New Supportive Housing Opens
SPRINGFIELD, ILL. The Cook Street Renaissance has opened to provide homes for 19 people who were homeless or at risk of being homeless and persons with disabilities.
Springfield-based nonprofit Fifth Street Renaissance and the Windsor Development Group spent about $1.25 million to acquire and reconstruct the development.
The Illinois Housing Development Authority provided more than $1.2 million in interest-free loans from the state's Affordable Housing Trust Fund and federal HOME funds to create the development's three residential buildings.The state Department of Commerce and Economic Opportunity contributed a $25,000 energy-efficiency grant.
The 19 furnished studio apartments are fully accessible for persons with physical disabilities.
Historic Mill Gets New Life
NORTH BERWICK, MAINE A historic factory that made blankets for the Union Army during the Civil War has been converted into 40 affordable apartments.
The Olde Woolen Mill closed in 1955 and has been mostly vacant until The Caleb Foundation recently bought the property to redevelop into seniors housing. The project is the first preservation deal funded under Maine's State Historic Rehabilitation Tax Credit Program signed into law last year.
In addition to state historic credits, the $8.9 million project used federal historic and housing tax credits.
Officials note that the old building, which was once powered by steam engines, is now powered, in part, by green technology, including solar panels. In 1995, the building was used in the filming of “Jumanji.”
Maine State Housing Authority, TD Banknorth, Key Bank, and Northern New England Housing Investment Fund helped fund the project.

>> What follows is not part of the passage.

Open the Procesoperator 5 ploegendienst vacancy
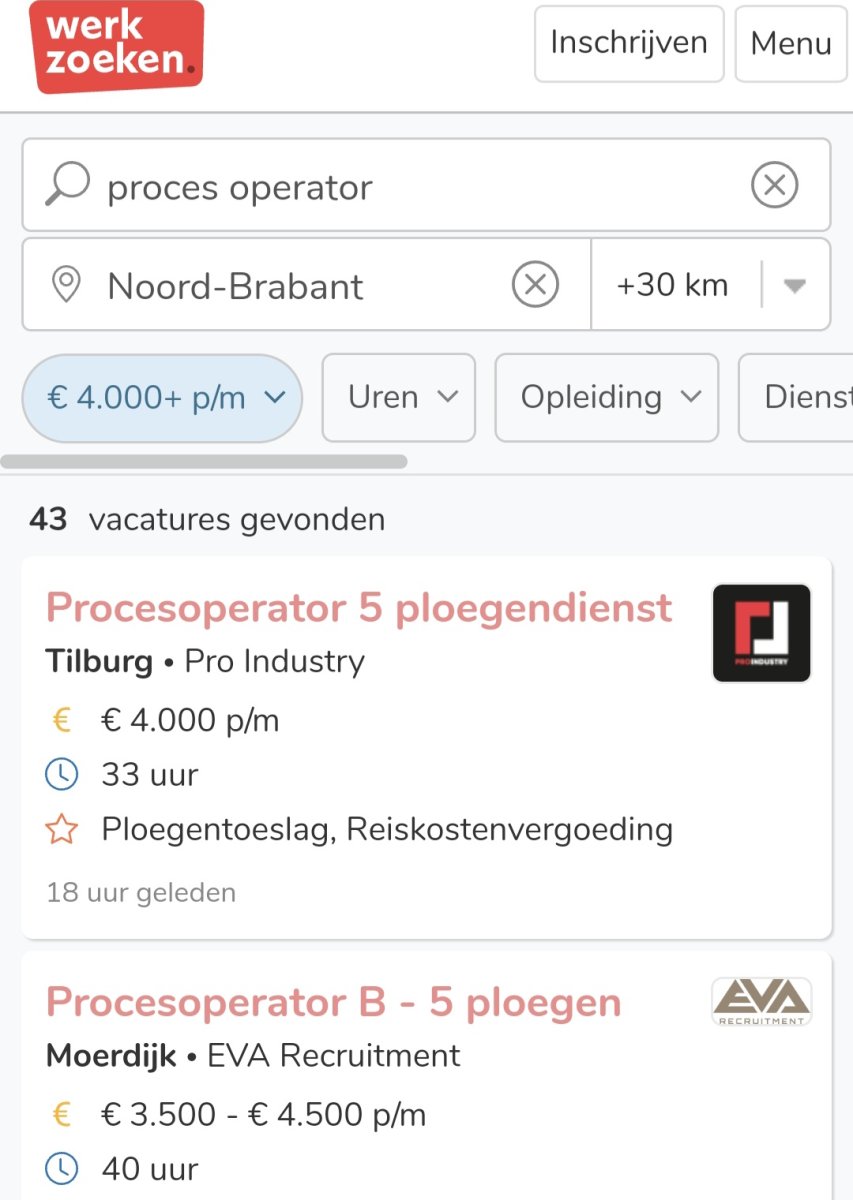853x1200 pixels. coord(359,607)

Brownsville Property Undergoes $8.8 Million Rehab
BROWNSVILLE, TEXAS Housing and Community Services, Inc. (HCS), has completed a major renovation of Cunningham Manor Apartments here.
The total development cost, including acquisition, construction, and resident relocation, was $8.8 million. The project was funded through low-income housing tax credits (LIHTCs) provided by the Texas Department of Housing and Community Affairs and syndicated by Enterprise Community Investment, Inc. A Federal Housing Administration loan, seller financing, and deferred developer fees were also used. Enterprise also provided $300,000 in federal Sec. 4 grants to the nonprofit HCS for capacity building.

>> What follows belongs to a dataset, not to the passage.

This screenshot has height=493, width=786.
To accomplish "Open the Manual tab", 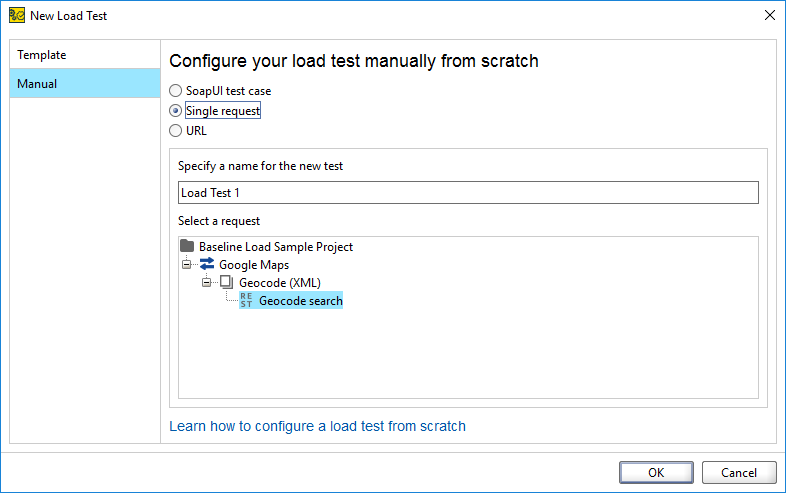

Work included demolition and replacement of most structural components and the addition of central heating and air-conditioning systems. New flooring, appliances, cabinets, and ceiling fans were also installed. A community learning center offers after-school activities and adult learning services.

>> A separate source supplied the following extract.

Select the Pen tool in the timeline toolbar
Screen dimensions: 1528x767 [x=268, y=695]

Boston Capital Invests in Virginia Projects
CULPEPER, VA. Boston Capital has invested in two affordable housing developments in Virginia.
Located in Culpeper, the 42-unit Meadowbrook Heights Apartments will undergo a substantial renovation of four two-story buildings. Renovations will total more than $1.5 million, representing more than $36,000 per apartment.
Located in Stephens City, the 46-unit Stephens Village Apartments will also be substantially rehabilitated, with renovations totaling more than $1.5 million, or more than $33,000 per unit.
Both communities will receive new roofs, siding, windows, doors, and mechanical systems. The apartments will also receive Energy Star appliances, water heaters, and many new fixtures.
Apartments will be reserved for residents earning no more than 50 percent and 40 percent of the area median income. The developer is Maryland-based T.M. Associates, Inc.
Construction Under Way in Vegas
LAS VEGAS McKnight Senior Village II is under construction by real estate development firm George Gekakis, Inc., and nonprofit sponsor Silver State Housing.
The $14.4 million LIHTC project will create 77 new two-bedroom units when completed along with a 7,400-square-foot clubhouse. The development is scheduled to be completed around June 2010.
“The magnitude and scope of this building is new to the neighborhood and will add a state-of-the-art affordable senior housing community to the revitalization plan for the area,” says George Gekakis, who has developed more than 600 affordable seniors units in Las Vegas.
The project is receiving tax credit equity from Bank of America through The Richman Group Affordable Housing Corp. and HOME funds from Clark County and the city of Las Vegas.